ABOUT THIS TASK: Make an exact copy of all the data.

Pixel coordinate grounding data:
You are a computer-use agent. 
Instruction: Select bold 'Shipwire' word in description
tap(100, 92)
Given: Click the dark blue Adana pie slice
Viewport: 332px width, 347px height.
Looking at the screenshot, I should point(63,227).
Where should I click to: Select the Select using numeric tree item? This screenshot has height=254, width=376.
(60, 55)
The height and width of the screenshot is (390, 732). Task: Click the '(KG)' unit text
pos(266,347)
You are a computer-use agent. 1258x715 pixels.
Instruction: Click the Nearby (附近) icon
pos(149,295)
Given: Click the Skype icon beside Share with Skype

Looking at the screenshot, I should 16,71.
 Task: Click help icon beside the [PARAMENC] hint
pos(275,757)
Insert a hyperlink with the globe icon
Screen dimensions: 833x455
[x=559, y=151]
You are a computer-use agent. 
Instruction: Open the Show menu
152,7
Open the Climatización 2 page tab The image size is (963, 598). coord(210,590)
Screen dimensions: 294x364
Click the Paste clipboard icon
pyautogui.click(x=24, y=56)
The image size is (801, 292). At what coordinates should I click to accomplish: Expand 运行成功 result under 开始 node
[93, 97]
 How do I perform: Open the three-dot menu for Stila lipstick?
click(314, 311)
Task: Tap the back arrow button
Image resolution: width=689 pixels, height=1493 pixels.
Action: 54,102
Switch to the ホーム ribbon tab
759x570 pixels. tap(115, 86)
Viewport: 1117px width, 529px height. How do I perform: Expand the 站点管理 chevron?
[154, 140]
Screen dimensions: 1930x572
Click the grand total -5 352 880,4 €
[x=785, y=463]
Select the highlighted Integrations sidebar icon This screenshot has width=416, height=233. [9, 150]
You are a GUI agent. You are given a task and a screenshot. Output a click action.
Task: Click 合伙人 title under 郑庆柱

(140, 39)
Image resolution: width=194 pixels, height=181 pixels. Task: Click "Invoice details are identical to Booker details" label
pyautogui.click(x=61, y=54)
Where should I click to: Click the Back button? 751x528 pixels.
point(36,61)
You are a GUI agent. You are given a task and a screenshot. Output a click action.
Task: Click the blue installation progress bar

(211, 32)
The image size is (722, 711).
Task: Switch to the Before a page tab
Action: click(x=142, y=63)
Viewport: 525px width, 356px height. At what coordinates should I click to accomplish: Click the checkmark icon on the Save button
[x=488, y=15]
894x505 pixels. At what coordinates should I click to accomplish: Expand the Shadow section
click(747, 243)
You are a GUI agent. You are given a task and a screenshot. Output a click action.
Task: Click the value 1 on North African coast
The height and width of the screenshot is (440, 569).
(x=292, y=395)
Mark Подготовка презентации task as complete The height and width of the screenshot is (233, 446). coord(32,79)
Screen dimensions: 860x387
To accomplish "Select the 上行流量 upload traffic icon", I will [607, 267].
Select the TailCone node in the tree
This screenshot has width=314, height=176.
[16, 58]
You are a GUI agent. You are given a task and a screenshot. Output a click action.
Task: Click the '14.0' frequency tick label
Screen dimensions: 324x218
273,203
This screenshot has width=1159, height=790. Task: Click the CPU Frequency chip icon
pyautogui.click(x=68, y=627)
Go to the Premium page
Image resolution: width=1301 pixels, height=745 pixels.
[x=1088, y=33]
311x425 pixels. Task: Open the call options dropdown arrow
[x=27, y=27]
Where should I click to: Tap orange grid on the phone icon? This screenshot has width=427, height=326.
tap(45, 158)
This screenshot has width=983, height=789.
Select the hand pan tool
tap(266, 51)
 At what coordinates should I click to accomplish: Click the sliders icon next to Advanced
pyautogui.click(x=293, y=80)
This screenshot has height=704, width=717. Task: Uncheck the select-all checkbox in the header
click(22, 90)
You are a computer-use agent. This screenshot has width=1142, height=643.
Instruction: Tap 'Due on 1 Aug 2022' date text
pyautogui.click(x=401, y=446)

WRITTEN ANSWER:
You are a computer-use agent. 
Instruction: Select bold 'Shipwire' word in description
tap(100, 92)
Given: Click the dark blue Adana pie slice
Viewport: 332px width, 347px height.
Looking at the screenshot, I should point(63,227).
Where should I click to: Select the Select using numeric tree item? This screenshot has height=254, width=376.
(60, 55)
The height and width of the screenshot is (390, 732). Task: Click the '(KG)' unit text
pos(266,347)
You are a computer-use agent. 1258x715 pixels.
Instruction: Click the Nearby (附近) icon
pos(149,295)
Given: Click the Skype icon beside Share with Skype

Looking at the screenshot, I should 16,71.
 Task: Click help icon beside the [PARAMENC] hint
pos(275,757)
Insert a hyperlink with the globe icon
Screen dimensions: 833x455
[x=559, y=151]
You are a computer-use agent. 
Instruction: Open the Show menu
152,7
Open the Climatización 2 page tab The image size is (963, 598). coord(210,590)
Screen dimensions: 294x364
Click the Paste clipboard icon
pyautogui.click(x=24, y=56)
The image size is (801, 292). At what coordinates should I click to accomplish: Expand 运行成功 result under 开始 node
[93, 97]
 How do I perform: Open the three-dot menu for Stila lipstick?
click(314, 311)
Task: Tap the back arrow button
Image resolution: width=689 pixels, height=1493 pixels.
Action: 54,102
Switch to the ホーム ribbon tab
759x570 pixels. tap(115, 86)
Viewport: 1117px width, 529px height. How do I perform: Expand the 站点管理 chevron?
[154, 140]
Screen dimensions: 1930x572
Click the grand total -5 352 880,4 €
[x=785, y=463]
Select the highlighted Integrations sidebar icon This screenshot has width=416, height=233. [9, 150]
You are a GUI agent. You are given a task and a screenshot. Output a click action.
Task: Click 合伙人 title under 郑庆柱

(140, 39)
Image resolution: width=194 pixels, height=181 pixels. Task: Click "Invoice details are identical to Booker details" label
pyautogui.click(x=61, y=54)
Where should I click to: Click the Back button? 751x528 pixels.
point(36,61)
You are a GUI agent. You are given a task and a screenshot. Output a click action.
Task: Click the blue installation progress bar

(211, 32)
The image size is (722, 711).
Task: Switch to the Before a page tab
Action: click(x=142, y=63)
Viewport: 525px width, 356px height. At what coordinates should I click to accomplish: Click the checkmark icon on the Save button
[x=488, y=15]
894x505 pixels. At what coordinates should I click to accomplish: Expand the Shadow section
click(747, 243)
You are a GUI agent. You are given a task and a screenshot. Output a click action.
Task: Click the value 1 on North African coast
The height and width of the screenshot is (440, 569).
(x=292, y=395)
Mark Подготовка презентации task as complete The height and width of the screenshot is (233, 446). coord(32,79)
Screen dimensions: 860x387
To accomplish "Select the 上行流量 upload traffic icon", I will [607, 267].
Select the TailCone node in the tree
This screenshot has width=314, height=176.
[16, 58]
You are a GUI agent. You are given a task and a screenshot. Output a click action.
Task: Click the '14.0' frequency tick label
Screen dimensions: 324x218
273,203
This screenshot has width=1159, height=790. Task: Click the CPU Frequency chip icon
pyautogui.click(x=68, y=627)
Go to the Premium page
Image resolution: width=1301 pixels, height=745 pixels.
[x=1088, y=33]
311x425 pixels. Task: Open the call options dropdown arrow
[x=27, y=27]
Where should I click to: Tap orange grid on the phone icon? This screenshot has width=427, height=326.
tap(45, 158)
This screenshot has width=983, height=789.
Select the hand pan tool
tap(266, 51)
 At what coordinates should I click to accomplish: Click the sliders icon next to Advanced
pyautogui.click(x=293, y=80)
This screenshot has height=704, width=717. Task: Uncheck the select-all checkbox in the header
click(22, 90)
You are a computer-use agent. This screenshot has width=1142, height=643.
Instruction: Tap 'Due on 1 Aug 2022' date text
pyautogui.click(x=401, y=446)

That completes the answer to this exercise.